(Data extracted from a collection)
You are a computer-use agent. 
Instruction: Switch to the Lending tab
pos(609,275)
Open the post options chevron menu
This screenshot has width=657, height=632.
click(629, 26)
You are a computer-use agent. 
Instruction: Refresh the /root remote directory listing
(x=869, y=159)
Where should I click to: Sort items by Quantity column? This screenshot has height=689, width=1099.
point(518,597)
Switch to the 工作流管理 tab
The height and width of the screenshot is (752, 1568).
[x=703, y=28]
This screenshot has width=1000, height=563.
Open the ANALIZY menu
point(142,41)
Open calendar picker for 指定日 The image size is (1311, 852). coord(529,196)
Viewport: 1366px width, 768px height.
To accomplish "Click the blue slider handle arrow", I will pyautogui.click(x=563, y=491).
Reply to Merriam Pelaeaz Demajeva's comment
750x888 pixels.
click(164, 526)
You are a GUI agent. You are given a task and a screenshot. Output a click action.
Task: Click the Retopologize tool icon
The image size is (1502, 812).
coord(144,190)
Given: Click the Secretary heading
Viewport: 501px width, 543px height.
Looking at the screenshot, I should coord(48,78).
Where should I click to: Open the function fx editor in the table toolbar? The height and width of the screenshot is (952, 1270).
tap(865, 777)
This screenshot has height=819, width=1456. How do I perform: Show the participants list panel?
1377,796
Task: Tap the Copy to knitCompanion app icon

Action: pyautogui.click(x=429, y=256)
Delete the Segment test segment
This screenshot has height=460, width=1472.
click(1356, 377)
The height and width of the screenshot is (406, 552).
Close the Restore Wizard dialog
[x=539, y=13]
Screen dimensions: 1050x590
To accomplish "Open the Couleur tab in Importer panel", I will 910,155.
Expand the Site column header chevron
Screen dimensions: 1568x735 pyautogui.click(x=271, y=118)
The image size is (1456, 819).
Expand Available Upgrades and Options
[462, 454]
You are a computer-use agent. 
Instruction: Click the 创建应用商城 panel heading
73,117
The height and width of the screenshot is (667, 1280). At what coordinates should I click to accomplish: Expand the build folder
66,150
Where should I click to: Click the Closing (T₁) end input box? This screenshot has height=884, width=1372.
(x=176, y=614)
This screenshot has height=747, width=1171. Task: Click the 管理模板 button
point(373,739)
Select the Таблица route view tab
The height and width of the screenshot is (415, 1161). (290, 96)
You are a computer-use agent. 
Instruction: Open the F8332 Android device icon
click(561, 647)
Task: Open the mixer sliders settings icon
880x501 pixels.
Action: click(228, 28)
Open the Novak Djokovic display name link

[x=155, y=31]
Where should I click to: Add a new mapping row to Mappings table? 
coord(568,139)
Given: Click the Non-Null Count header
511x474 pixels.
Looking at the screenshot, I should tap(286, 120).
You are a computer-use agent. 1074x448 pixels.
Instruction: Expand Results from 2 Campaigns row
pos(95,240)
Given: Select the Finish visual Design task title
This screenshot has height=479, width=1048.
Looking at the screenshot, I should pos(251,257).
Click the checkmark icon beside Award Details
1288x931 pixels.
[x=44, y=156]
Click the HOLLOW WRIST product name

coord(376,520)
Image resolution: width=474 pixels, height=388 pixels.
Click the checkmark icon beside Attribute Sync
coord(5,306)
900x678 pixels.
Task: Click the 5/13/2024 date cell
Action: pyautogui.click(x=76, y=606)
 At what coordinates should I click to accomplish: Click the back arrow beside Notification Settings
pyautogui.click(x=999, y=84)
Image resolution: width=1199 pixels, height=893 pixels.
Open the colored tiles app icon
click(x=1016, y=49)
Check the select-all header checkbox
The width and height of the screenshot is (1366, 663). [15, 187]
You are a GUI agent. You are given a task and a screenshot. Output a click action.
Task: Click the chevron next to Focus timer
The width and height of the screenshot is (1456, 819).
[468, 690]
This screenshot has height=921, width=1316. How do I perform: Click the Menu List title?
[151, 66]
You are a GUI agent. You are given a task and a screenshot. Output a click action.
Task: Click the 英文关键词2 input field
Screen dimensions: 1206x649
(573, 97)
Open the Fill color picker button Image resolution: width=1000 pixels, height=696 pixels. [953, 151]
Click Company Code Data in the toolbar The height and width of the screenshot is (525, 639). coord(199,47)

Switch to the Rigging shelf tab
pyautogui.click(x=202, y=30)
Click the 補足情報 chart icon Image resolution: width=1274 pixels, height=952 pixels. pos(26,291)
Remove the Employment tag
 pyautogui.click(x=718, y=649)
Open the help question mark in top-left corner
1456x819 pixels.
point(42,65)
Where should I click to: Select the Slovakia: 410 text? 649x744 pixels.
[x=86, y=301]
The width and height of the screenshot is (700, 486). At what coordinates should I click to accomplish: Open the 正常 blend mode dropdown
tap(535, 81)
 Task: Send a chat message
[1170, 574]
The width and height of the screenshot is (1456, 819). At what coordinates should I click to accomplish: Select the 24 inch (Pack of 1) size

● **Exercise task**
Rename "Retopologize" to "Remesh" in the listing above and write out all of its lines again with nothing else changed.

● **Worked answer**
You are a computer-use agent. 
Instruction: Switch to the Lending tab
pos(609,275)
Open the post options chevron menu
This screenshot has width=657, height=632.
click(629, 26)
You are a computer-use agent. 
Instruction: Refresh the /root remote directory listing
(x=869, y=159)
Where should I click to: Sort items by Quantity column? This screenshot has height=689, width=1099.
point(518,597)
Switch to the 工作流管理 tab
The height and width of the screenshot is (752, 1568).
[x=703, y=28]
This screenshot has width=1000, height=563.
Open the ANALIZY menu
point(142,41)
Open calendar picker for 指定日 The image size is (1311, 852). coord(529,196)
Viewport: 1366px width, 768px height.
To accomplish "Click the blue slider handle arrow", I will pyautogui.click(x=563, y=491).
Reply to Merriam Pelaeaz Demajeva's comment
750x888 pixels.
click(164, 526)
You are a GUI agent. You are given a task and a screenshot. Output a click action.
Task: Click the Remesh tool icon
The image size is (1502, 812).
coord(144,190)
Given: Click the Secretary heading
Viewport: 501px width, 543px height.
Looking at the screenshot, I should coord(48,78).
Where should I click to: Open the function fx editor in the table toolbar? The height and width of the screenshot is (952, 1270).
tap(865, 777)
This screenshot has height=819, width=1456. How do I perform: Show the participants list panel?
1377,796
Task: Tap the Copy to knitCompanion app icon

Action: pyautogui.click(x=429, y=256)
Delete the Segment test segment
This screenshot has height=460, width=1472.
click(1356, 377)
The height and width of the screenshot is (406, 552).
Close the Restore Wizard dialog
[x=539, y=13]
Screen dimensions: 1050x590
To accomplish "Open the Couleur tab in Importer panel", I will 910,155.
Expand the Site column header chevron
Screen dimensions: 1568x735 pyautogui.click(x=271, y=118)
The image size is (1456, 819).
Expand Available Upgrades and Options
[462, 454]
You are a computer-use agent. 
Instruction: Click the 创建应用商城 panel heading
73,117
The height and width of the screenshot is (667, 1280). At what coordinates should I click to accomplish: Expand the build folder
66,150
Where should I click to: Click the Closing (T₁) end input box? This screenshot has height=884, width=1372.
(x=176, y=614)
This screenshot has height=747, width=1171. Task: Click the 管理模板 button
point(373,739)
Select the Таблица route view tab
The height and width of the screenshot is (415, 1161). (290, 96)
You are a computer-use agent. 
Instruction: Open the F8332 Android device icon
click(561, 647)
Task: Open the mixer sliders settings icon
880x501 pixels.
Action: click(228, 28)
Open the Novak Djokovic display name link

[x=155, y=31]
Where should I click to: Add a new mapping row to Mappings table? 
coord(568,139)
Given: Click the Non-Null Count header
511x474 pixels.
Looking at the screenshot, I should tap(286, 120).
You are a computer-use agent. 1074x448 pixels.
Instruction: Expand Results from 2 Campaigns row
pos(95,240)
Given: Select the Finish visual Design task title
This screenshot has height=479, width=1048.
Looking at the screenshot, I should pos(251,257).
Click the checkmark icon beside Award Details
1288x931 pixels.
[x=44, y=156]
Click the HOLLOW WRIST product name

coord(376,520)
Image resolution: width=474 pixels, height=388 pixels.
Click the checkmark icon beside Attribute Sync
coord(5,306)
900x678 pixels.
Task: Click the 5/13/2024 date cell
Action: pyautogui.click(x=76, y=606)
 At what coordinates should I click to accomplish: Click the back arrow beside Notification Settings
pyautogui.click(x=999, y=84)
Image resolution: width=1199 pixels, height=893 pixels.
Open the colored tiles app icon
click(x=1016, y=49)
Check the select-all header checkbox
The width and height of the screenshot is (1366, 663). [15, 187]
You are a GUI agent. You are given a task and a screenshot. Output a click action.
Task: Click the chevron next to Focus timer
The width and height of the screenshot is (1456, 819).
[468, 690]
This screenshot has height=921, width=1316. How do I perform: Click the Menu List title?
[151, 66]
You are a GUI agent. You are given a task and a screenshot. Output a click action.
Task: Click the 英文关键词2 input field
Screen dimensions: 1206x649
(573, 97)
Open the Fill color picker button Image resolution: width=1000 pixels, height=696 pixels. [953, 151]
Click Company Code Data in the toolbar The height and width of the screenshot is (525, 639). coord(199,47)

Switch to the Rigging shelf tab
pyautogui.click(x=202, y=30)
Click the 補足情報 chart icon Image resolution: width=1274 pixels, height=952 pixels. pos(26,291)
Remove the Employment tag
 pyautogui.click(x=718, y=649)
Open the help question mark in top-left corner
1456x819 pixels.
point(42,65)
Where should I click to: Select the Slovakia: 410 text? 649x744 pixels.
[x=86, y=301]
The width and height of the screenshot is (700, 486). At what coordinates should I click to accomplish: Open the 正常 blend mode dropdown
tap(535, 81)
 Task: Send a chat message
[1170, 574]
The width and height of the screenshot is (1456, 819). At what coordinates should I click to accomplish: Select the 24 inch (Pack of 1) size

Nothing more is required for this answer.